___ Material for the task ___
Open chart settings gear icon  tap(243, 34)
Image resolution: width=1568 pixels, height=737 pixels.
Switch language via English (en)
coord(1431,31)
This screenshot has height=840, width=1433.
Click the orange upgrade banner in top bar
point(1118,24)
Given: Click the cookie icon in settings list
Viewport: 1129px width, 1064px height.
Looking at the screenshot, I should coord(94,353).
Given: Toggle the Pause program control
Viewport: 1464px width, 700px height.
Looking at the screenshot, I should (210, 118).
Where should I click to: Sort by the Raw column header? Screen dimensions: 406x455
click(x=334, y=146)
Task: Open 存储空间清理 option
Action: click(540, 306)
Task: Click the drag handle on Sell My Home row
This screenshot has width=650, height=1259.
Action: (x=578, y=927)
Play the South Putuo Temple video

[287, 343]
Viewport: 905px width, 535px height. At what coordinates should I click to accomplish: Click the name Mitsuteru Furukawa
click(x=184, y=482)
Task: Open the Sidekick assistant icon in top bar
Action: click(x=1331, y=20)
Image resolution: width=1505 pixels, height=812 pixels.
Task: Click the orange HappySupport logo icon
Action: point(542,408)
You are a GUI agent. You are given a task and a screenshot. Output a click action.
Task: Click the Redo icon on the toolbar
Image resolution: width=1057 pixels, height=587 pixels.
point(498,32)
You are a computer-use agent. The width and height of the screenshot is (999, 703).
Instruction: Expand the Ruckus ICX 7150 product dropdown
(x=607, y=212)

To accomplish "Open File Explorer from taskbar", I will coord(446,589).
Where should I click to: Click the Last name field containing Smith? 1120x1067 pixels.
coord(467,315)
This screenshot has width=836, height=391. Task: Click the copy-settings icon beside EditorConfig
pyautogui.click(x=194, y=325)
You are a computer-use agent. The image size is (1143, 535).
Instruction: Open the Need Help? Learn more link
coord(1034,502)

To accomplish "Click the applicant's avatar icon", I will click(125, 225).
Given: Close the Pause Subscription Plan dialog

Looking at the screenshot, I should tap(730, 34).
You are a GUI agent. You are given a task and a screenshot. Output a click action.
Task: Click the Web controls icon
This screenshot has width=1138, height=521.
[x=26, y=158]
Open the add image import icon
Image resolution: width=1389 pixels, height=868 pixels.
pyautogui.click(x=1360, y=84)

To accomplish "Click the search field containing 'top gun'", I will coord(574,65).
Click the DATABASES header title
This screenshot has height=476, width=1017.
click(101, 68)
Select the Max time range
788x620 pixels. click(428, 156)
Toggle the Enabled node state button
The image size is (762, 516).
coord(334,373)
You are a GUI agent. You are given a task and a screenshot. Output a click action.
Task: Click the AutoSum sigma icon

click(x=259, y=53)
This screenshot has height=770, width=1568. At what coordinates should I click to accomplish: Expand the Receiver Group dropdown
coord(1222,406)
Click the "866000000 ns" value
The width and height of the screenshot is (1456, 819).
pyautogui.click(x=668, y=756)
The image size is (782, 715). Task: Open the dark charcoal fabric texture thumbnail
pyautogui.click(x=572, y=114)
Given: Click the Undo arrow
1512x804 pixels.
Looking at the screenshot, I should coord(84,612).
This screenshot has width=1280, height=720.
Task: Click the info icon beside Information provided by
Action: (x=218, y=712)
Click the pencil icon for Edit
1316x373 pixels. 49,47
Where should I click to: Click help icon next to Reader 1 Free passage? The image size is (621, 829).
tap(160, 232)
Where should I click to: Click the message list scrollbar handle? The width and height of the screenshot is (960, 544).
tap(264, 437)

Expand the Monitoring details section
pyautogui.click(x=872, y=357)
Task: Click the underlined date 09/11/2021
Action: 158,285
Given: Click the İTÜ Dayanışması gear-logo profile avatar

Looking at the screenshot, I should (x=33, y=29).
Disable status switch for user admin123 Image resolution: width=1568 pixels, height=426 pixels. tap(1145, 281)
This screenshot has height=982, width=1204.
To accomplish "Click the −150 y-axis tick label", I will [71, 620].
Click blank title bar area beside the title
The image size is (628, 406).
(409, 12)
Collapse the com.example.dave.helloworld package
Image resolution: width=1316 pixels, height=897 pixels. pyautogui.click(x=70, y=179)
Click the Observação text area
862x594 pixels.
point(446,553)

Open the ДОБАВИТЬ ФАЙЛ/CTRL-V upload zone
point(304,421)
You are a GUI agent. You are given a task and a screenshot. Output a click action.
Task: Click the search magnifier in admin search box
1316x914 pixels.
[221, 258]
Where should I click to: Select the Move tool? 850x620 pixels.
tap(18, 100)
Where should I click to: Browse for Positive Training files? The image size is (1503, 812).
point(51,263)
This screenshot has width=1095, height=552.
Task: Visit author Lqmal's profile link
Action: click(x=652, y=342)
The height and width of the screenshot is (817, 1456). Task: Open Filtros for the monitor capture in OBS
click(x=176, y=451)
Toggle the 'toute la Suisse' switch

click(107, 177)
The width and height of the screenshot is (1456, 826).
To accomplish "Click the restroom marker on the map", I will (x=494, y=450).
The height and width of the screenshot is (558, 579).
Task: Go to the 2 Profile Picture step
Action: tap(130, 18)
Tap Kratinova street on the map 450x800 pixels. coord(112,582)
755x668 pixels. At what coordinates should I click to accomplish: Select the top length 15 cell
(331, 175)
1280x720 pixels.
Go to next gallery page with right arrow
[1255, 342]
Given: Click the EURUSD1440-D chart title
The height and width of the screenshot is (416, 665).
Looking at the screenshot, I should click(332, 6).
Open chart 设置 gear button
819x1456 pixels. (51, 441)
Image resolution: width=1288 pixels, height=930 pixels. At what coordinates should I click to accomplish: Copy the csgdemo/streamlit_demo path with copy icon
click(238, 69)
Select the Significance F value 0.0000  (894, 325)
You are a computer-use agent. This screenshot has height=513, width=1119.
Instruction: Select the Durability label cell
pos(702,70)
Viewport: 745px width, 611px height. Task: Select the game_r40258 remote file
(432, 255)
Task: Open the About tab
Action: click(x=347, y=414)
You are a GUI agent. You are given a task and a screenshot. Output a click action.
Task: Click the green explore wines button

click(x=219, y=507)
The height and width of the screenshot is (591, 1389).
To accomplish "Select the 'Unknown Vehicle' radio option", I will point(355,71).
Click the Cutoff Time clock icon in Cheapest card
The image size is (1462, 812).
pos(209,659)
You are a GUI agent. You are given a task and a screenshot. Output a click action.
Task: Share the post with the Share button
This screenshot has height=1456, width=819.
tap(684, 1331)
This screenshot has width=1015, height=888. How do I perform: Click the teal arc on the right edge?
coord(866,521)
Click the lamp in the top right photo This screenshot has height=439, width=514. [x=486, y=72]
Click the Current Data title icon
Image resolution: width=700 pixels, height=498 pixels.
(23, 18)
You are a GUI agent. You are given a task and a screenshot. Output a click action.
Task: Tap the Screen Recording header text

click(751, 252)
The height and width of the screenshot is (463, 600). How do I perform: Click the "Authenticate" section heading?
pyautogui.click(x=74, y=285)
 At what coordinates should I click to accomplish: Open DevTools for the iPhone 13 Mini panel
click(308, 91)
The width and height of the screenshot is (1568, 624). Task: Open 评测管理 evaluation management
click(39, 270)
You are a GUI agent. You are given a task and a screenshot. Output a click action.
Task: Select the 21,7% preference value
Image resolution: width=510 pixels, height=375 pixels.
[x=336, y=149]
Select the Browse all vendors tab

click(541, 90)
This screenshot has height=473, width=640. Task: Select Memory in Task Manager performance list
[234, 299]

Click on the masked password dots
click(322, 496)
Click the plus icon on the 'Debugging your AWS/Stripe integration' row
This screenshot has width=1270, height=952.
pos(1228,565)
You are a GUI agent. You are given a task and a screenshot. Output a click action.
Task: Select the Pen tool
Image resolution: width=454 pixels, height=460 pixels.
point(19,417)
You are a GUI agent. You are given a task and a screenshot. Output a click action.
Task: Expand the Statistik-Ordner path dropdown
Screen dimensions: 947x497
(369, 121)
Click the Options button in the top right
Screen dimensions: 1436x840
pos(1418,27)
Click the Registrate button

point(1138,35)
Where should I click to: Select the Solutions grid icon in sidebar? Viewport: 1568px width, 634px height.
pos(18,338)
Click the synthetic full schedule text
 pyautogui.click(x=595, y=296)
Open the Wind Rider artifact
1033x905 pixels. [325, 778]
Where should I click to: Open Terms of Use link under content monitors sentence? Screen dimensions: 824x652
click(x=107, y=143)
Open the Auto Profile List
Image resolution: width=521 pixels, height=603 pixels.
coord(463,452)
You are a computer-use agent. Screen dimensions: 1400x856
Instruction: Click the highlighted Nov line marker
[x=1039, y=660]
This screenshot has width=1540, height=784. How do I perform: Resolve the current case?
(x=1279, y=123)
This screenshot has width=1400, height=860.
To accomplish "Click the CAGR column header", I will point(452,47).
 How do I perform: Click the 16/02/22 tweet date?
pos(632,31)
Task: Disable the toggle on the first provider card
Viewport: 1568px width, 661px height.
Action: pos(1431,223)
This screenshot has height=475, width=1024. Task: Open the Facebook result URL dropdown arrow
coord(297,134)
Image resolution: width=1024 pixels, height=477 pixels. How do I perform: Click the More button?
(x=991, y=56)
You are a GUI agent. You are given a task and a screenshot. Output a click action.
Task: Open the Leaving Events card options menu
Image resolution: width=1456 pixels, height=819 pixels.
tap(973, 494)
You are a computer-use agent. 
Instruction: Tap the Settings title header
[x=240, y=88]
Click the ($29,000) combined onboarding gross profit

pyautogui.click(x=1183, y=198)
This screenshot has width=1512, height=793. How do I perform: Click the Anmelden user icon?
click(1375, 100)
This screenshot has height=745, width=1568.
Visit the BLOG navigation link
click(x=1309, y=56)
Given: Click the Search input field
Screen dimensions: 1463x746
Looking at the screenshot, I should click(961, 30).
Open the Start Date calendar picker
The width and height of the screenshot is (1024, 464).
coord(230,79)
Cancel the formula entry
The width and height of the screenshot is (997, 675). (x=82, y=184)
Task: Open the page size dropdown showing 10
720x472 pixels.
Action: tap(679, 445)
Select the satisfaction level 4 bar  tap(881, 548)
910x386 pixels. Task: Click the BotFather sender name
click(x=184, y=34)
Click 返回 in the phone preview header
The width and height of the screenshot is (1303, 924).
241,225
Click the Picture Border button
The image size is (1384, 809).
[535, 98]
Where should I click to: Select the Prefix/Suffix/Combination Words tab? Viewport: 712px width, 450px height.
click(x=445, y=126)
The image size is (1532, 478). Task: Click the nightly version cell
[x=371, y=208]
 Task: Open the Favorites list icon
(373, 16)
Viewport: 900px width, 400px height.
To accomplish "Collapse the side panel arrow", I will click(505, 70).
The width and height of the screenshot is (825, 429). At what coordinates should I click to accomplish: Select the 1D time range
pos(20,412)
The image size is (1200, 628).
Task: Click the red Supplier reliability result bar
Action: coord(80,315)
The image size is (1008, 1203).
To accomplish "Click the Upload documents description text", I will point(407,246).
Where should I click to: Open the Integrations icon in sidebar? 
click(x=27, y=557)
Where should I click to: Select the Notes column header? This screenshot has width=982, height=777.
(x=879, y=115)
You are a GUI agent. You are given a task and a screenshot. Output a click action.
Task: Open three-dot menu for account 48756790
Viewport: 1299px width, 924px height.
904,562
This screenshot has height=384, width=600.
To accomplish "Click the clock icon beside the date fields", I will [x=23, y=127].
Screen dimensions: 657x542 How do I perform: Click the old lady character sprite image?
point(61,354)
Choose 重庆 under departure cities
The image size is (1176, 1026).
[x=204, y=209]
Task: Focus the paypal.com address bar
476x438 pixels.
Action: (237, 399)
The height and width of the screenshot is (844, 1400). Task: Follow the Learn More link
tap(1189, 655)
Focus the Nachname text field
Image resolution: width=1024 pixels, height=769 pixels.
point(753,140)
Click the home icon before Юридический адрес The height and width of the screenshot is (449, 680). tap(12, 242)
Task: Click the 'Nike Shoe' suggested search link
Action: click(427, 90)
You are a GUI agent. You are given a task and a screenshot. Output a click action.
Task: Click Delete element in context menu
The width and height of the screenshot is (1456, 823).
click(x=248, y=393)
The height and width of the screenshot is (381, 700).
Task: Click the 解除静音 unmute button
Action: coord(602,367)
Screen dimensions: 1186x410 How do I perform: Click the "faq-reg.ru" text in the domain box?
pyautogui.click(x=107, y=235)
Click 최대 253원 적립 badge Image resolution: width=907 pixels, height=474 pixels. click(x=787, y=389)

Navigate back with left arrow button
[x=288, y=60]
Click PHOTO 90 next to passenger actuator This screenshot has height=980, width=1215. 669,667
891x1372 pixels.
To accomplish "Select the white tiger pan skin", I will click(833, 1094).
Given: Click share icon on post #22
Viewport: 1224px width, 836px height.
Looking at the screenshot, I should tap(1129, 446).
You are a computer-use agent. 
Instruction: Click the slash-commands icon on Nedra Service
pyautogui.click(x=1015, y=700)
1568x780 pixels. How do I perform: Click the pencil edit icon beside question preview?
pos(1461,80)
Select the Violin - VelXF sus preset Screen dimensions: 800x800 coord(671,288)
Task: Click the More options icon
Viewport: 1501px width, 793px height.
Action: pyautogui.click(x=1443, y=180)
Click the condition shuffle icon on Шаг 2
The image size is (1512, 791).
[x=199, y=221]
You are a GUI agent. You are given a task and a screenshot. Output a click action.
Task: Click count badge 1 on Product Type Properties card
___
#### The request
From the start of the listing through the line with "Looking at the screenshot, I should coord(94,353).", give each line as a row of a Markdown table with the columns No. and Line, leaving out blank lines.

#### Written solution
| No. | Line |
|---|---|
| 1 | Open chart settings gear icon  tap(243, 34) |
| 2 | Image resolution: width=1568 pixels, height=737 pixels. |
| 3 | Switch language via English (en) |
| 4 | coord(1431,31) |
| 5 | This screenshot has height=840, width=1433. |
| 6 | Click the orange upgrade banner in top bar |
| 7 | point(1118,24) |
| 8 | Given: Click the cookie icon in settings list |
| 9 | Viewport: 1129px width, 1064px height. |
| 10 | Looking at the screenshot, I should coord(94,353). |